Manual

Introduction

The MSj package aims at providing an API to the most common file format in mass spectrometry. The following file formats are currently supported:

mzXML

Public elements

The functions below are exported:

Data types

The main data type of the package is the abstract type MSj.MScontainer.

Mass spectrometry scans are stored in the following structures, inspired from the mzXML format, which is a subtype of MSj.MScontainer.

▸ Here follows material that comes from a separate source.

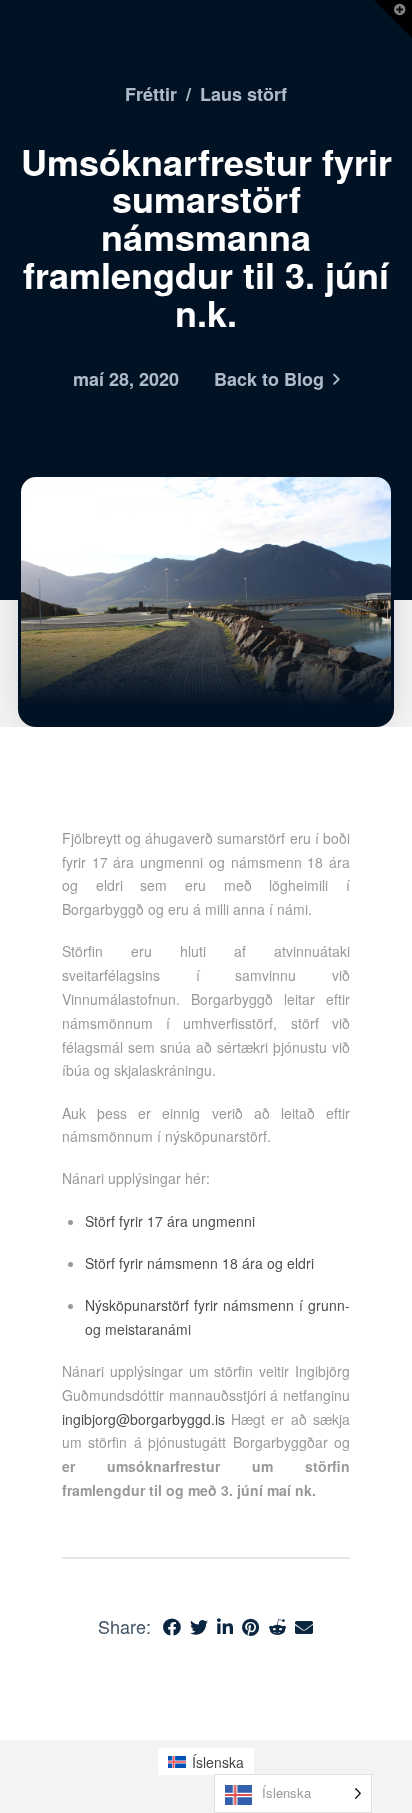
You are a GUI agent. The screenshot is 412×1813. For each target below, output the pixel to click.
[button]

struct MSscan <: MScontainer
    num::Int                          # num
    rt::Float64                       # retentionTime
    tic::Float64                      # totIonCurrent
    mz::Vector{Float64}               # m/z
    int::Vector{Float64}              # intensity
    level::Int                        # msLevel
    basePeakMz::Float64               # basePeakMz
    basePeakIntensity::Float64        # basePeakIntensity
    precursor::Float64                # precursorMz
    polarity::String                  # polarity
    activationMethod::String          # activationMethod
    collisionEnergy::Float64          # collisionEnergy
end

Another subtype, MSj.Chromatogram, is used to store the retention time, the ionic current and the maximum value of the ion current.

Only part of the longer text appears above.